Pułapki w ubezpieczeniu kosztów leczenia

Z analizy RF wynika, że ubezpieczyciel najczęściej odmawia wypłaty kosztów leczenia, bo było ono następstwem choroby przewlekłej, czyli takiej, na którą pacjent cierpiał od pewnego czasu, była zdiagnozowana lub leczona przed zawarciem umowy. W efekcie ubezpieczyciel nie chce np. pokryć 35 tys. dolarów kosztów  leczenia dziecka w USA, bo twierdzi, że zaczęło chorować jeszcze w Polsce, przed wylotem za ocean. Brak odpowiedniego rozszerzenia ochrony powoduje, że nawet w razie nagłego nasilenia objawów choroby przewlekłej ubezpieczony nie może liczyć na żadne ze świadczeń przewidzianych w umowie, np. pokrycie kosztów leczenia, rezygnacji z imprezy turystycznej czy transportu do kraju.
Daszewski uważa, że ubezpieczyciele mogliby obejmować już w podstawowych wariantach umów skutki zaostrzenia się chorób przewlekłych. - Z pewnością mniej byłoby wtedy skarg i niezadowolonych klientów  - mówi Daszewski..

Ubezpieczyciele odmawiają też zwrotu kosztów, gdy doznany uraz nie wymagał pilnej interwencji lekarskiej ratującej życia lub zdrowie  albo stan zdrowia po wypadku pozwalał  na powrót do Polski w celu kontynuowanie leczenia. Przykład? – Zerwaliśmy ścięgno, poszliśmy do lekarza, ale ubezpieczyciel twierdzi, że ta wizyta była zbędna. Mogliśmy przecież kuśtykając wrócić do Polski i tu skorzystać z pomocy – tłumaczy Krystyna Krawczyk. Ubezpieczyciele nie chcą też zwracać kosztów zdjęcia gipsu czy szwów za granicę, bo przecież to można było już zrobić w Polsce.

Uwaga na tanie oferty

Eksperci rzecznika podkreślają, że ubezpieczenie w biurze podróży oferowane w wersji podstawowej może nie zapewniać odpowiedniej ochrony. Zgodnie z art. 14 ust. 3 ustawy o usługach turystycznych organizatorzy turystyki za granicą muszą zawrzeć umowy ubezpieczenia od następstw nieszczęśliwych wypadków i kosztów leczenia. – Mimo naszych apeli przepisy nie regulują jednak ich szczegółowego zakresu ani też minimalnych sum ubezpieczenia – podkreśla Aleksander Daszewski. - To błąd, bo polisy nie zawsze odpowiadają rzeczywiście ponoszonym kosztom, oferują tylko podstawowe warunki, by nie podrażać oferty.

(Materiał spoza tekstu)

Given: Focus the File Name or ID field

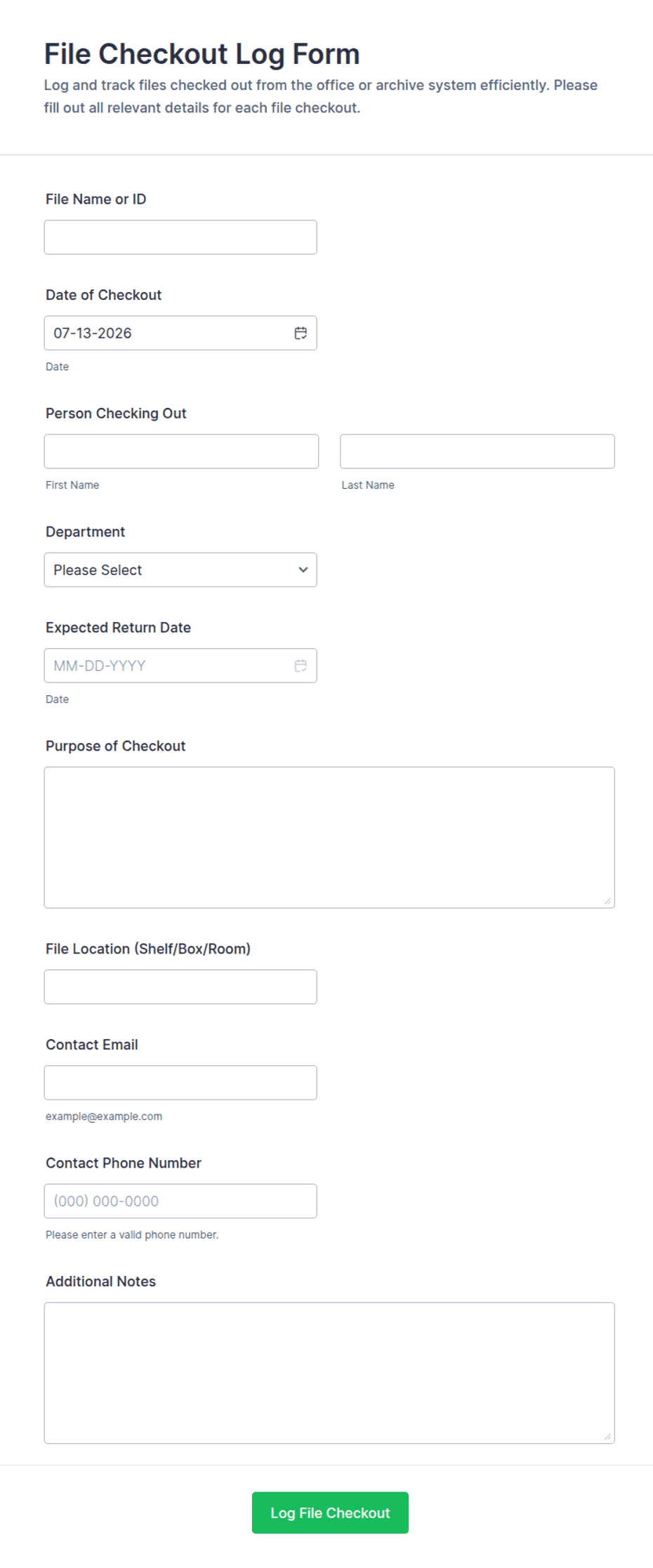Looking at the screenshot, I should tap(180, 237).
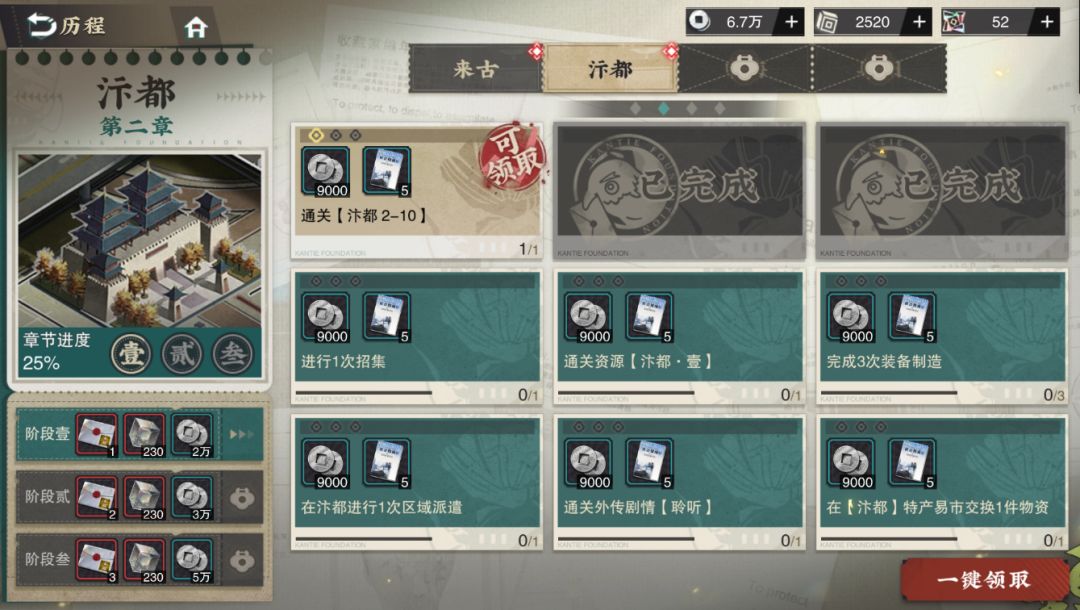Viewport: 1080px width, 610px height.
Task: Open the third locked chapter tab
Action: tap(744, 69)
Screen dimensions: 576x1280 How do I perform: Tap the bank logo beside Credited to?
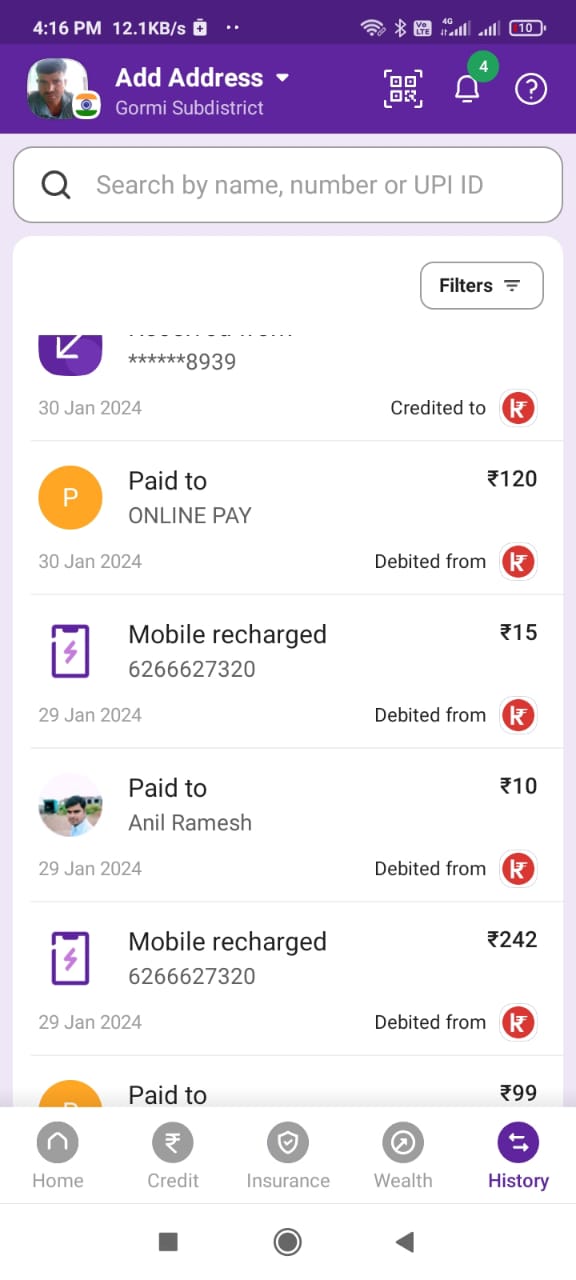518,407
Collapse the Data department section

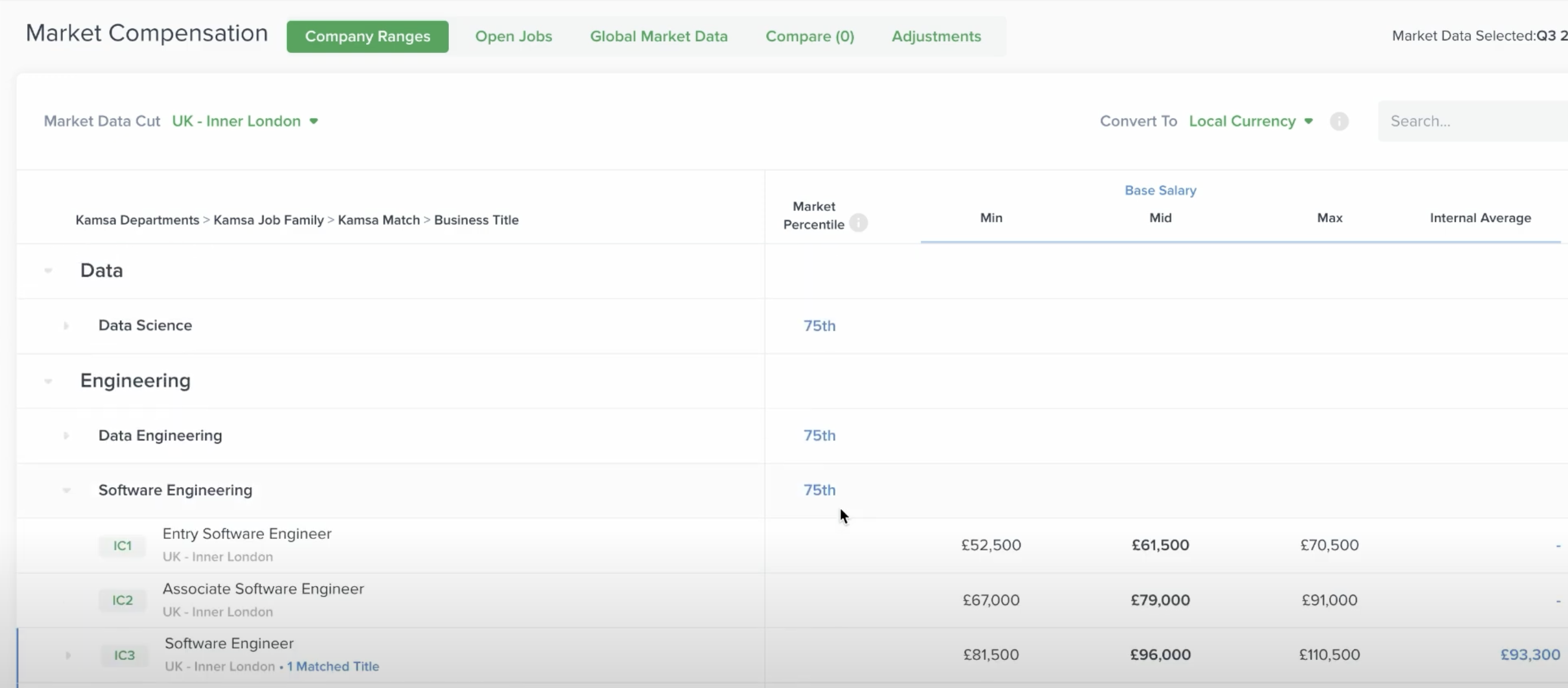[x=48, y=270]
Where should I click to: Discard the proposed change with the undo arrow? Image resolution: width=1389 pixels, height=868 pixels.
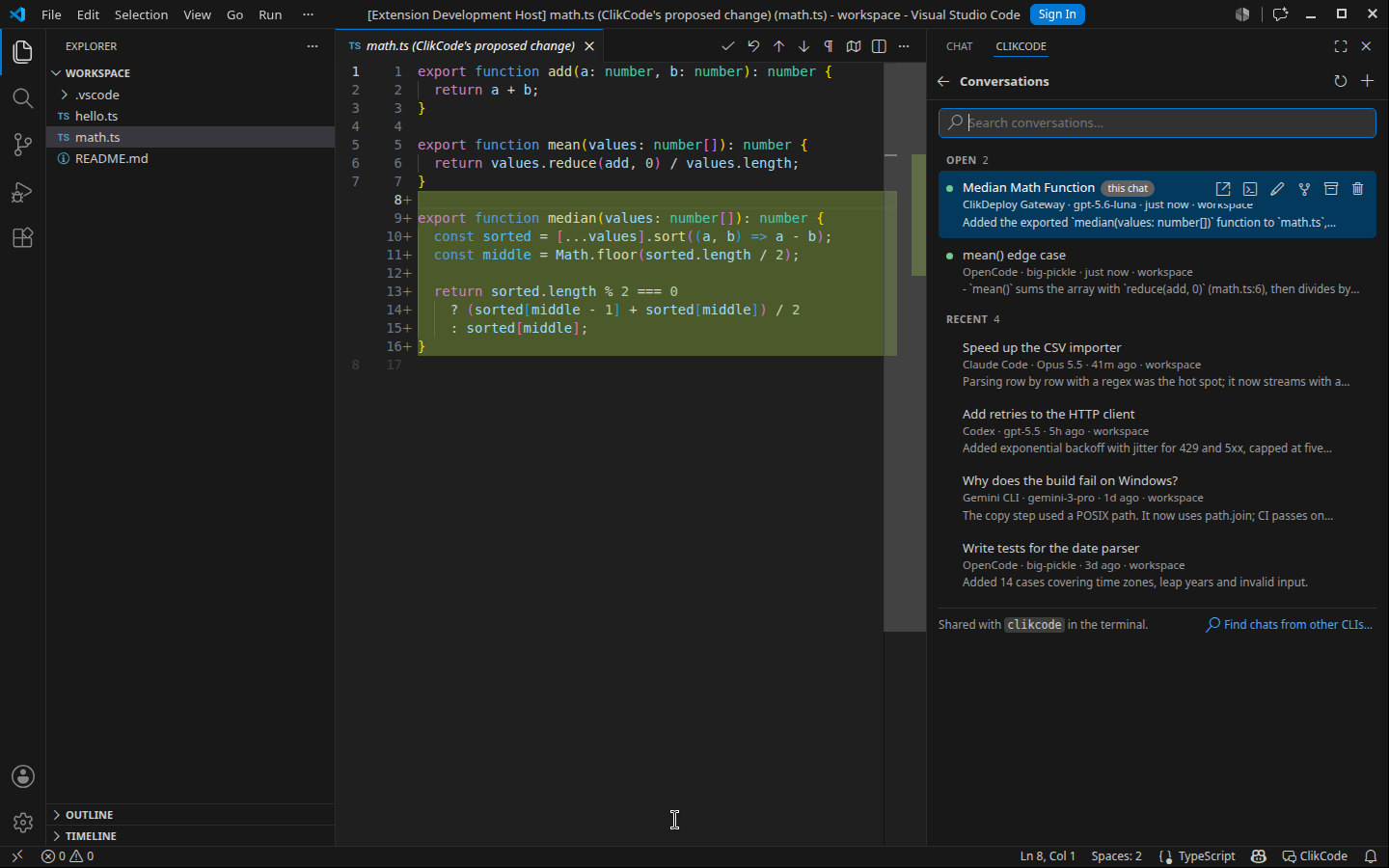753,45
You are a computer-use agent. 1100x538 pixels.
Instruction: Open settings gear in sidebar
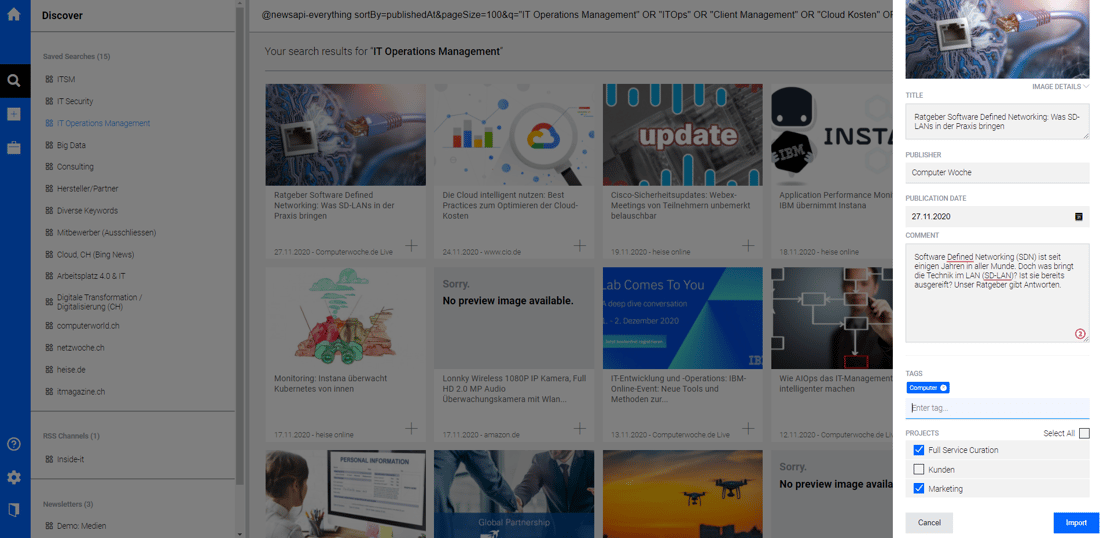coord(14,477)
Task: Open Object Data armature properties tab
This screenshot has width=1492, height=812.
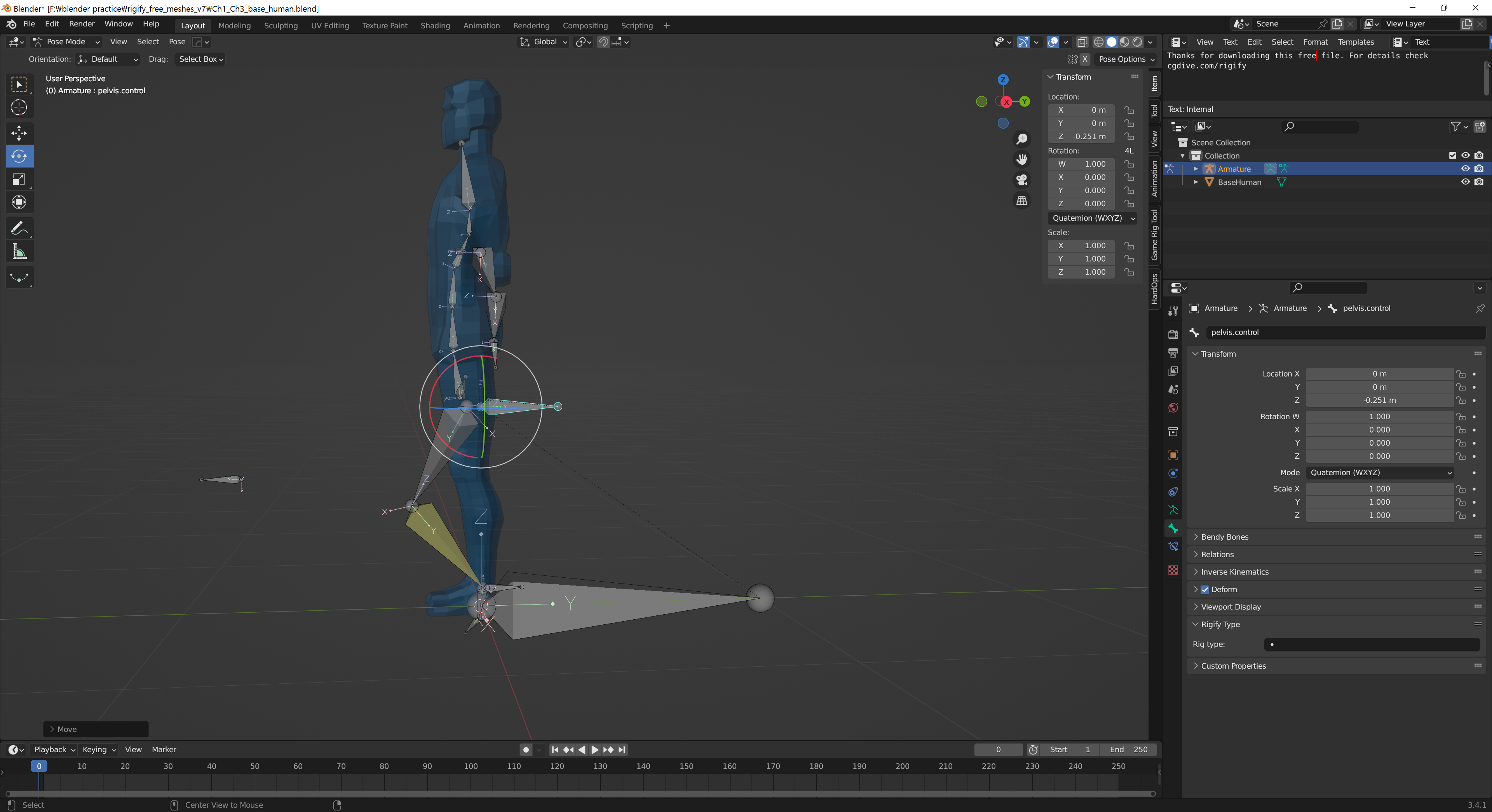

Dlatego przed wyjazdem warto sprawdzić, jakie koszty pokryje taka polisa. I jeśli nie obejmuje, np. kosztów powrotu do kraju, warto się doubezpieczyć lub dopytać organizatora o możliwość wykupienia szerszej wersji ubezpieczenia.

 


Śmierć dziadka to nie powód odwołania wakacji

Z danych Rzecznika Finansowego wynika, że aż 30 proc. spraw, które do niego trafiają dotyczy ubezpieczenia kosztów rezygnacji z imprezy turystycznej. Taka polisa jednak działa  tylko w przypadku nagłego zachorowania, nieszczęśliwego wypadku czy śmierci klienta lub współuczestnika i to w określonym czasie przed wylotem. Śmierci dziadka czy sam fakt zajścia w ciążę nie skłoni towarzystwa do pokrycia kosztów rezygnacji. Zwykle bowiem zgodnie z ogólnymi warunkami ubezpieczenia (OWU) dziadkowie nie są osobami bliski, a ciąża to nie choroba, nawet jeśli kobieta źle się czuje i lekarz zaleca leżenia. Z kolei szkoda w mieniu ubezpieczonego utrudniająca wyjazd powinna nastąpić 30 dni przed wyjazdem. Co w przypadku huraganu czy powodzi, których skutków nie uda się usunąć w ciągu miesiąca? – Wtedy zwykle sprawa trafia do nas – mówi Aleksandra Wiktorow. - Jeśli zakład boi się opinii publicznej, skłania się do wypłaty rekompensaty.
Istotną przeszkodą uniemożliwiającą wyjazd może być utrata dokumentów, np. dowodu osobistego, paszportu czy wizy. Zgodnie z OWU jednak ubezpieczyciel wypłaci poniesione koszty o ile kradzież miała miejsce 14 dni przed wyjazdem i została zgłoszona policji. Problem w tym, że zgodnie z polskimi przepisami urząd na wyrobienie duplikatów ma 30 dni, i można nie zdążyć wyrobić wtórnika.  – Apelujemy do ubezpieczyciel urealnili ten okres urealnili – mówi Aleksander Daszewski. I dodaje jednak, że przed wykupieniem polisy należy przeczytać dokładnie warunki i wyłapać wszystkie ograniczenia odpowiedzialności.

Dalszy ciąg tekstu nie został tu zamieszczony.